* **Given text**
Last month, legislative revisions to the UK Human Fertilisation and Embryology Act were proposed in which the British government sought to reflect developments in reproductive technology and research since the act's inception in 1990. Among the recommendations (see are new regulations on embryo research combining human and non-human material that take into account acute public concerns over where such research might lead.

This is set to ignite a debate about a central approach in the transition from basic research on stem cells to their clinical use, which might eventually reduce the need for human eggs and embryos in research. The onus is now on the scientific community to assume a proactive role in helping to define the boundaries of what is ethical and safe in interspecies research using human cells. At stake are both public support and the risk of delays to high-priority biomedical research.

In Britain, the governance of research combining cells, cellular material or genetic material from different individuals or species is nebulous. The new proposals provide a well-reasoned and permissive approach to the contentious issue of the nuclear transfer of human nuclei to a human donor egg for the purposes of therapeutic cloning, and also propose that other research combining animal and human materials should be subject to more stringent licensing procedures. The devil will be in the details, or lack of them, and will have policy implications for scientists working on cell-replacement therapies.

The document recognizes that human–animal fusion products have been widely used in biomedical research for many years (for example, in xenograft models of cancer in which human cells are introduced into mice), but also notes public unease with them. The lack of specific language in the document highlights a gap in the regulations that will need to be filled. How researchers will influence such policy decisions depends on their ability to swiftly agree and promote key research priorities, coupled to a clear assessment of how these priorities are balanced by both safety and ethical concerns.

Current restrictions

In the United States, the National Institutes of Health does not fund research involving the transplantation of human embryonic stem cells into animal embryos. In Canada, this funding restriction extends to the transplantation of human tissue-specific (or 'adult') stem cells to animal embryos. In 2005, the US National Academy of Sciences stated its opposition to research in which human embryonic stem cells are introduced into non-human primate blastocysts (pre-implantation embryos), or in which any embryonic stem cells are introduced into human blastocysts, as well as the breeding of any animal into which human embryonic stem cells have been introduced.

At present, such guidelines are reasonable but do not consider several promising and arguably necessary avenues of research that combine human cells or cellular components with other species. These include combining the genetic material of humans and other species, the prenatal combination of cells from different individuals (animal to human, human to animal, or human to human), or grafting tissue from humans to animals.

One troubling outcome of a debate could be UK restrictions on current work combining factors from animal eggs (which, unlike human eggs, are readily accessible) with animal or human nuclei. These 'nuclear reprogramming' experiments aim to identify components of the egg that are capable of transforming an adult cell into one with the vast capabilities of stem cells. They could generate stem cells and tissues genetically and immunologically matched to patients, and obviate the need for human eggs and embryos in generating human embryonic stem cells. There are strong arguments for permitting such research, given the minimal safety risk or violation of human dignity when any resulting embryos are arrested at an early stage.

Saved data entries:
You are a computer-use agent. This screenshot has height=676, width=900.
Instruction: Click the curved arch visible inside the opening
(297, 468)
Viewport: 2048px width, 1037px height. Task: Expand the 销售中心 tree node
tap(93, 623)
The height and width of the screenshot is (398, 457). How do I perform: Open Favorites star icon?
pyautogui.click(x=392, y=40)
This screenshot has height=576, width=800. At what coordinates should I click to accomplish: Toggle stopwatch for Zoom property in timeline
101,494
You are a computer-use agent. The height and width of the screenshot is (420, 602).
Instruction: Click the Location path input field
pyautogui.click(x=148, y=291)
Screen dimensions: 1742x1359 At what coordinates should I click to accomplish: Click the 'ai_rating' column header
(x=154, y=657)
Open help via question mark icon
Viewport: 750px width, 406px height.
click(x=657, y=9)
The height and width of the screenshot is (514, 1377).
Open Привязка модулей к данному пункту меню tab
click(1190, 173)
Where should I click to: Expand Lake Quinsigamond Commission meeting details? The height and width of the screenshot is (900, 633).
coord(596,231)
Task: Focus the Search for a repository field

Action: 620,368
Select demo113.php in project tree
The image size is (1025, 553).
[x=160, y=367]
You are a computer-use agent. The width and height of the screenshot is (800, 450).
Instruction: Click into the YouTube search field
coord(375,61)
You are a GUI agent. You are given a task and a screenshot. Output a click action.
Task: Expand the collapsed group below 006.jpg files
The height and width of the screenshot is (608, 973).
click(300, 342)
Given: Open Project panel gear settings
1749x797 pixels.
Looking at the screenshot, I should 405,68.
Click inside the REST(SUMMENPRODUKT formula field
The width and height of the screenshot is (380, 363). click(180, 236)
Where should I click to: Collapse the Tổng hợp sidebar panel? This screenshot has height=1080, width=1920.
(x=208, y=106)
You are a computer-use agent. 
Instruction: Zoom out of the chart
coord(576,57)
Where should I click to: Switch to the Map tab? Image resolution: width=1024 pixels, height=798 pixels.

* **Exercise requirements**
[1] Translate this sentence from the passage on human–animal embryo research into French: "In Britain, the governance of research combining cells, cellular material or genetic material from different individuals or species is nebulous."
[2] In the passage on human–animal embryo research, rewrite the stretch from "In Britain, the" through "on cell-replacement therapies.", substituting "unclear" for "nebulous".
[3] Extend the passage on human–animal embryo research with one further paragraph that follows on from its final sentence.
The saved data entries are not needed for this work.

* **Responses to the tasks**
[1] En Grande-Bretagne, l'encadrement de la recherche combinant des cellules, du matériel cellulaire ou du matériel génétique provenant d'individus ou d'espèces différents est flou.

[2]
In Britain, the governance of research combining cells, cellular material or genetic material from different individuals or species is unclear. The new proposals provide a well-reasoned and permissive approach to the contentious issue of the nuclear transfer of human nuclei to a human donor egg for the purposes of therapeutic cloning, and also propose that other research combining animal and human materials should be subject to more stringent licensing procedures. The devil will be in the details, or lack of them, and will have policy implications for scientists working on cell-replacement therapies.

[3]
A question of balance

Another important line of investigation is the engraftment of human stem cells into non-human primate models. Such work is essential, as it would be dangerous to have clinical trials for cell-replacement therapies in humans without first testing promising human cell lines in animal models, for example by transferring human neuronal cells into animal brains. A valuable and provocative discussion by Karpowicz et al. (Nature Med. 10, 331–335; 2004) outlines some key questions in balancing ethics with human benefits: how robustly the transplanted cells are incorporated into the host; at what stage and into what tissues and organs they are introduced; whether there is a possibility that introducing such cells would alter the production of sperm or eggs in the host animal; and, for neuronal transplantation, whether there is a risk of transferring human functions or behaviours to the host animal. This would be an unacceptable outcome whose risk, Karpowicz et al. argue, is generally negligible.

The avenues of research discussed here all fall under the rubric of combining animal and human material, and offer a high level of benefit, but with disparate degrees of risk, so they should be regulated differently. Scientists must provide recommendations on how to proceed, on where there is consensus, and where significant risks or ethical problems exist.

Scientists should identify the various research protocols defining interspecies research involving human cells and embryos, and the associated risks, ethical issues and benefits of each. They should put forward clear and comprehensive recommendations to the public and to regulatory bodies. If they don't, they risk having regulation and funding restrictions imposed on their research that are out of proportion to the ethical or safety risks involved. Even worse, they could face prohibitions that lump together research with vast disparities in intent and in the balance of risk and benefit — ultimately penalizing those who stand to gain from the therapies that might emerge.